CLAIMS What is claimed is:

1. A computer-implemented method for training a generative adversarial network to detect a data drift of a machine learning model, the method comprising: using supervised learning to generate a plurality of data points based at least on training data of the machine learning model; using supervised learning to classify each data point of the plurality of data points and generate a classification probability distribution for the plurality of data points; and detecting the data drift of the machine learning model based on a deviation in the classification probability distribution, wherein the detected data drift enables triggering a corrective action.

2. The method of claim 1, wherein detecting the data drift further comprises calculating a data drift score based on the classification probability distribution.

3. The method of any of claims 1-2, wherein generating the plurality of data points further comprises generating a different data point based at least on maximizing the reconstruction loss.

4. The method of any of claims 1-2, wherein generating the plurality of data points further comprises generating a similar data point based at least on minimizing the reconstruction loss.

5. The method of any of claims 1-4, wherein detecting the data drift further comprises: calculating a data drift score; and determining whether the data drift score is above a predetermined threshold within a predetermined period of time.
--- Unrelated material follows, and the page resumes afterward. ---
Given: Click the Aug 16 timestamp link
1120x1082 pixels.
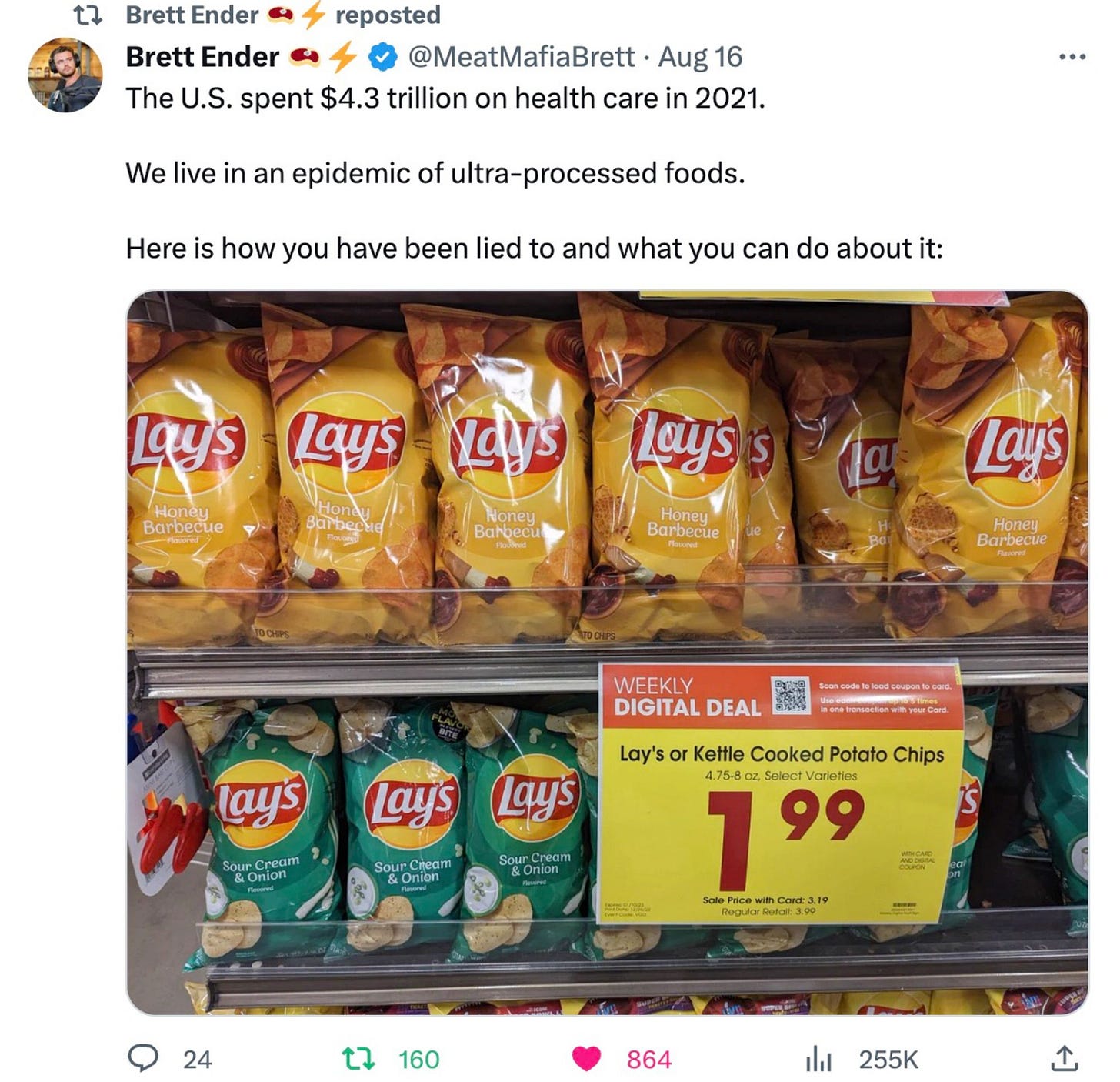Looking at the screenshot, I should [700, 56].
6. The method of any of claims 1-5, wherein the corrective action includes at least one of retraining of the machine learning model and ensemble classification.

7. The method of any of claims 1-6, further comprising using unsupervised learning to enable anomalies detection based on the classification probability distribution.

8. The method of any of claims 1-7, wherein using supervised learning to generate a classification probability distribution comprises training a discriminatorclassifier generative adversarial network adapted to generate the classification probability distribution.

9. The method of claim 8, wherein training the discriminator-classifier further comprises generating a data point tuple based on the plurality of data points.

10. The method of claim 9, wherein training the discriminator-classifier further comprises calculating a classification score and a classification loss for each data point in the plurality of data points.

11. The method of claim 9, wherein training the discriminator-classifier further comprises calculating a similarity score and a similarity loss for two data points in the plurality of data points.

12. The method of claim 9, wherein training the discriminator-classifier further comprises calculating classification values and similarity values.

13. The method of claim 12, wherein training the discriminator-classifier further comprises calculating mean losses for the plurality of data points based on the classification values and the similarity values.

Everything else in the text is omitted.